En ce sens, le groupe Geloso réclame une table de concertation avec « tous les acteurs de l’industrie » pour « trouver des solutions pour mieux prévenir la consommation illégale par des mineurs » et se dit prêt à jouer un rôle de leader « afin qu’une telle tragédie ne se répète jamais ».
L’INTERVENTION DE SANTÉ CANADA RÉCLAMÉE
Le débat se transporte également à Ottawa, alors que le sénateur André Pratte demande à Santé Canada de se pencher « dès que possible » sur les risques pour la santé des jeunes que représentent les boissons énergisantes alcoolisées. Dans une lettre à la ministre Ginette Petitpas Taylor, le sénateur Pratte réclame son intervention en joignant sa voix à celles de l’organisme Éduc’alcool et d’autres intervenants de la santé publique qui s’inquiètent de la multiplication des cas d’intoxication et de l’accès trop facile des adolescents à ces boissons. La consommation est pourtant interdite aux personnes de moins de 18 ans.
« Votre ministère avait étudié la question en 2011 et interdit la vente de boissons énergisantes contenant à la fois de la caféine et de l’alcool.

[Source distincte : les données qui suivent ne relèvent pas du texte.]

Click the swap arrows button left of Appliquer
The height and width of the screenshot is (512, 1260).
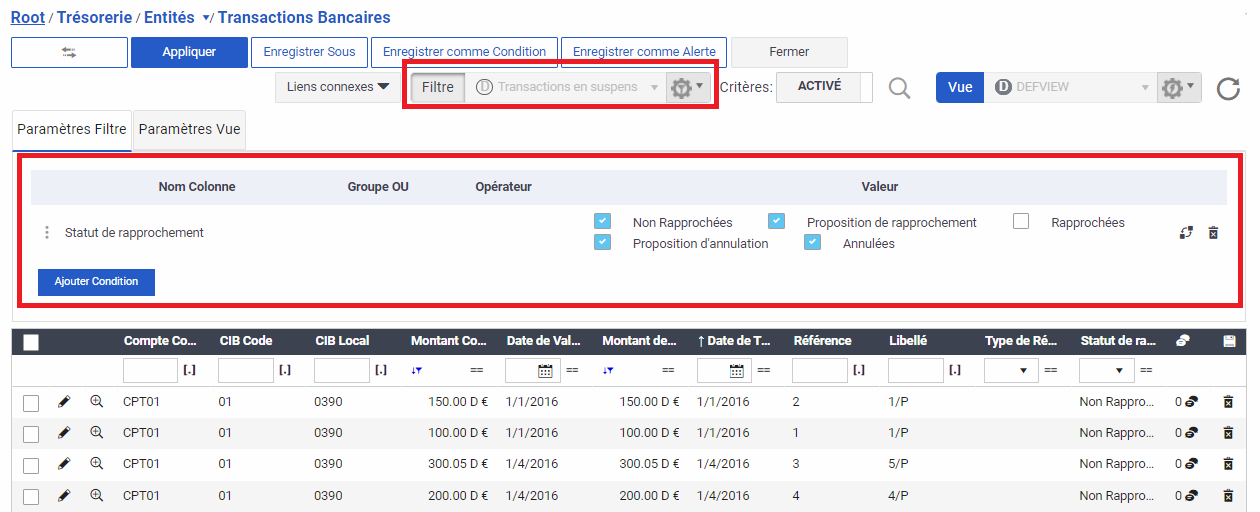tap(69, 52)
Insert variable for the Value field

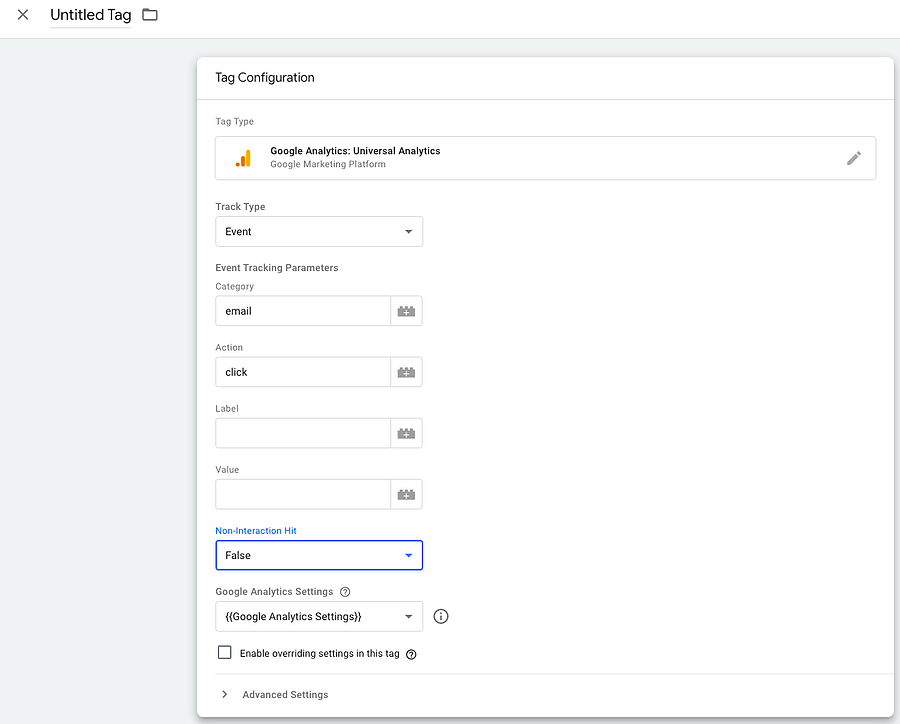pos(406,494)
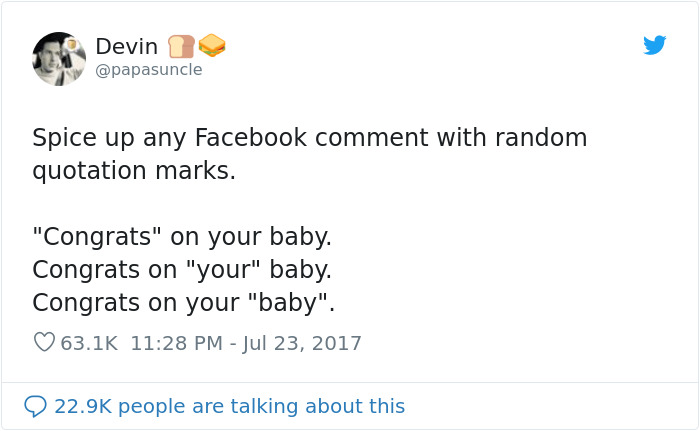Open the 11:28 PM time link

tap(176, 343)
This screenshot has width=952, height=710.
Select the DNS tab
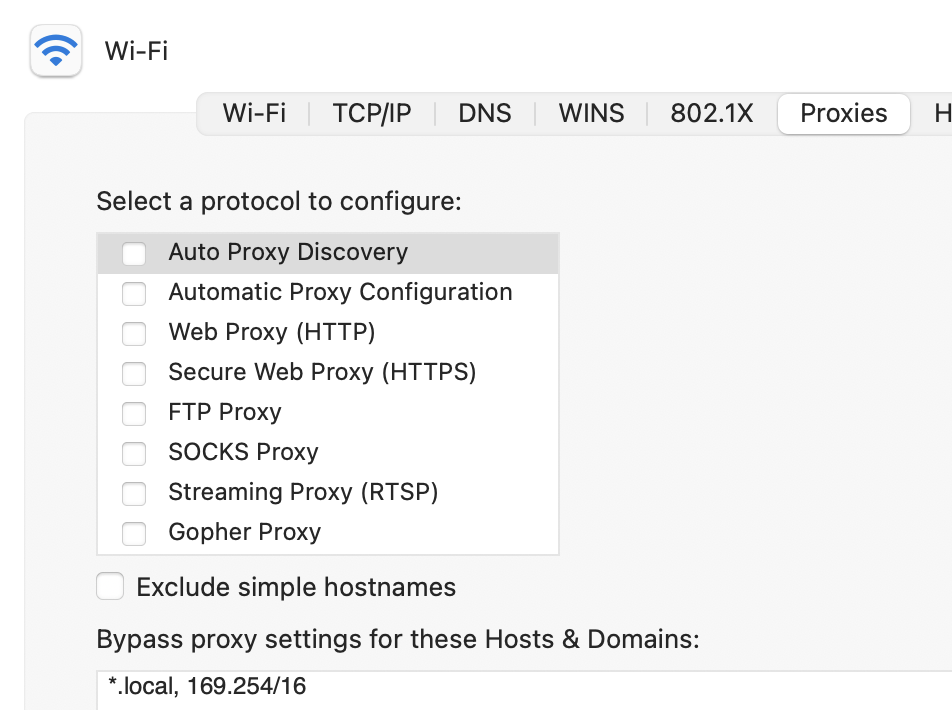point(485,113)
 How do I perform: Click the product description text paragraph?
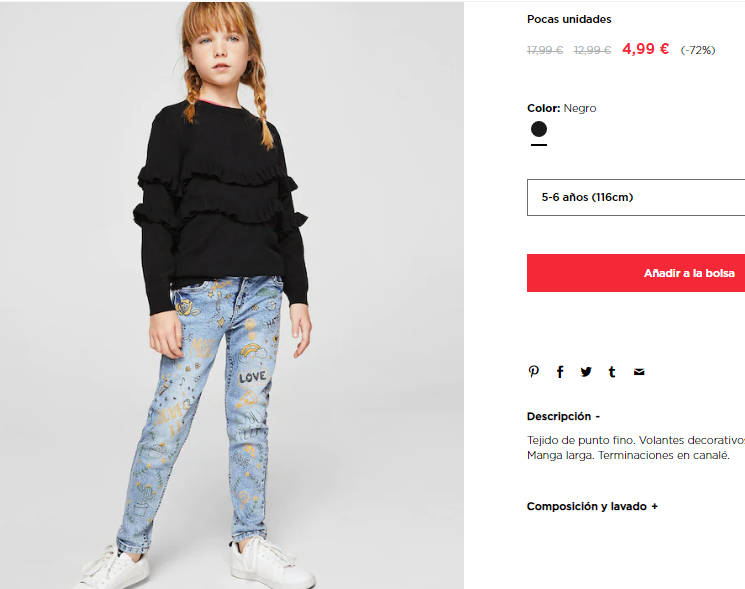tap(636, 447)
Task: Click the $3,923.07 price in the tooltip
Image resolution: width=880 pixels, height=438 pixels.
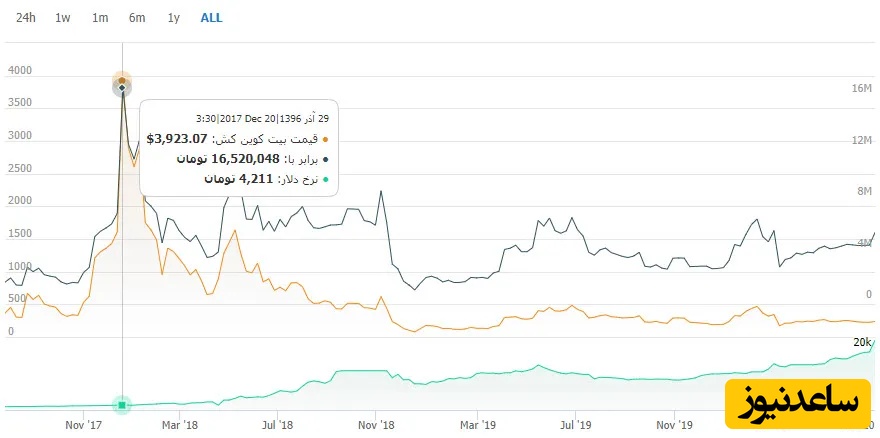Action: 177,139
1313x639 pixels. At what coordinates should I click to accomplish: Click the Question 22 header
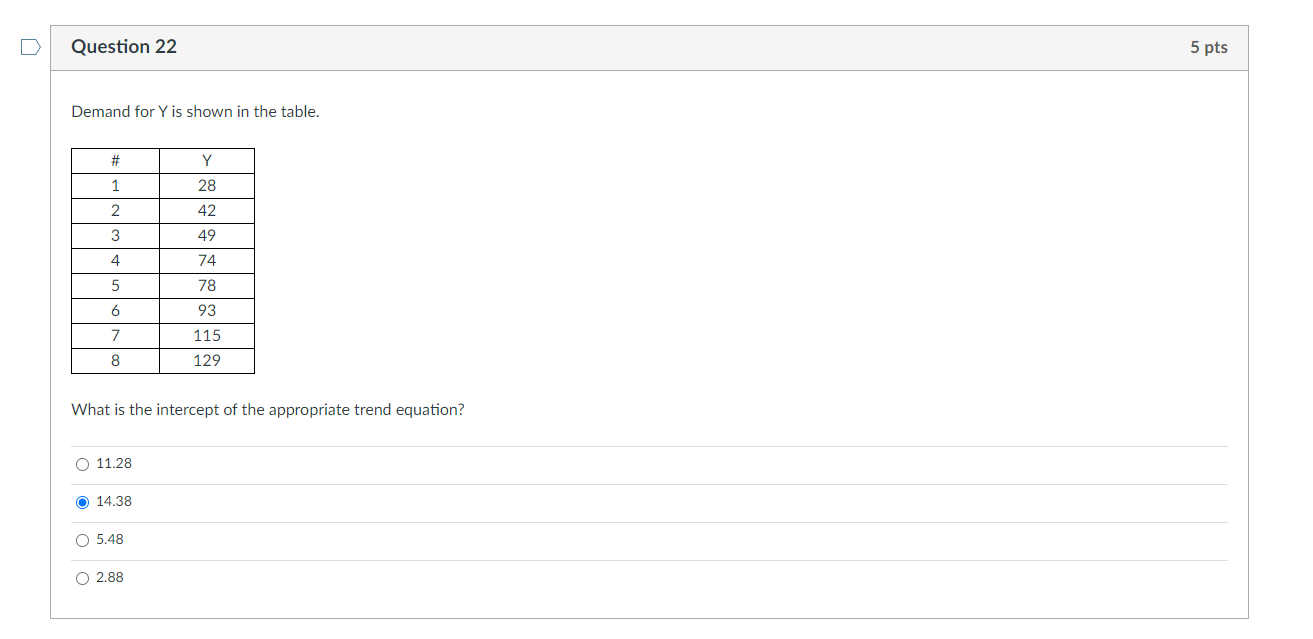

Cependant, des boissons faites d’alcool, de grandes quantités de sucre et de produits naturels contenant de la caféine, tel le guarana, sont toujours commercialisées. »
— Extrait de la lettre du sénateur Pratte à la ministre Petitpas Taylor
Selon l’organisme Éduc’alcool, une canette de FCKD UP contient l’équivalent en alcool de quatre verres de vin. Dans un entretien avec La Presse, le sénateur Pratte a estimé que les déclarations de Santé Canada selon lesquelles de tels produits sont légaux « à condition de respecter les exigences générales en matière de salubrité des aliments » sont uniquement destinées à refiler la responsabilité exclusive du problème aux provinces.
« Je pense que Santé Canada interprète son mandat d’une façon trop limitée, dit-il. Comment Santé Canada interprétait-elle son mandat en 2011, quand on s’est penché sur la question et qu’on a prohibé l’ajout d’alcool dans les boissons énergisantes ? Ce qu’on fait aujourd’hui, c’est d’ajouter un produit naturel contenant de la caféine dans une boisson alcoolisée, et le résultat est le même. C’est un peu contradictoire comme position. »
M. Pratte estime que diverses avenues réglementaires pourraient être considérées par Santé Canada, comme une limite sur la concentration d’alcool, une réduction de la taille du contenant, ou encore des restrictions relatives au mélange sucre-caféine-alcool, qui réduit la capacité du consommateur à reconnaître les effets enivrants du produit.